Планы Мейерхольда актерам неинтересны настолько, что они отказываются от ролей (не только «премьеры», И. Ильинский либо С. Мартинсон, но и третьестепенные члены труппы). О состоянии умов в труппе ГосТИМа свидетельствуют отзывы Э. Гарина, одного из сравнительно немногих, кто, казалось, был способен оценить работу режиссера. Актер разочарован (у Мейерхольда «нечему учиться»), растущий «академизм» театра для него синонимичен «буржуазности»; Гарин пишет о равнодушии и даже враждебности труппы к лидеру, о его одиночестве. «Всеволод, конечно, удавил всю оппозицию, и теперь началось бегство в кусты. <…> Нового в театре ничего. Некоторые ненавидят Всеволода прямо по-звериному и страшно…»xxi Интеллигентность Мейерхольда воспринимается труппой с усмешкой {25} (Гарин: «меньшевизм, идеализм и интеллигентщина»).
Режиссер не может не видеть состояния труппы — профессионального, интеллектуального, человеческого, наконецxxii. Напряжению в театре способствует ситуация с женой, Зинаидой Райх. Определенные «тонкости» этого в общем-то стереотипного театрального сюжета восхищения примадонной и ненавидящей ревности к ней откликнутся и в первоначальных набросках «Списка благодеяний». Олеша знал, о чем писал.

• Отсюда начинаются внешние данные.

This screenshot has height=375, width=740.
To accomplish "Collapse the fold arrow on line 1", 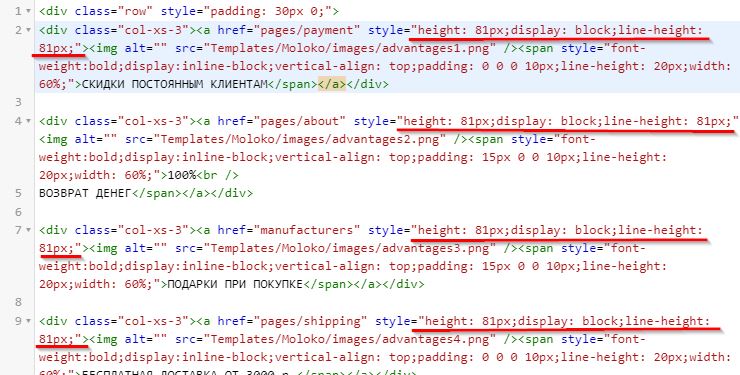I will [29, 11].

В театре ремонт, помещения нет, играть негде. ГосТИМ мечется по гастролям и чужим, временным площадкам. Когда Радек в статье-отповеди о «Списке» летом 1931 года писал о «бродячих комедиантах», он не знал, что в бродячего комедианта вскоре придется превратиться самому Мейерхольду.
На рубеже 1920 – 1930‑х годов меняется положение дел «наверху», отношения с властями. Идет формирование новой партийно-государственной элиты. Сравнительно недавно Мейерхольд обладал немалым весом и авторитетом, с некоторыми из влиятельных лиц партийной и государственной верхушки был дружен. Но к власти приходят другие люди, многие из близких Мейерхольду лиц утрачивают кто должность и влияние, кто — свободу, а кто-то и жизнь. Кто-то уходит в эмиграцию. Кто-то просто отдаляется, меняя ориентиры. Одним из следствий «перемены дирекции» становятся новые партийные решения, в частности по отношению к художественной интеллигенции. Конечно, совсем не обязательно документ адресуется именно театру. Резолюция, постановление могут быть направлены, например, деятелям литературы — но его должны «верно понять» (и понимают) и все прочие.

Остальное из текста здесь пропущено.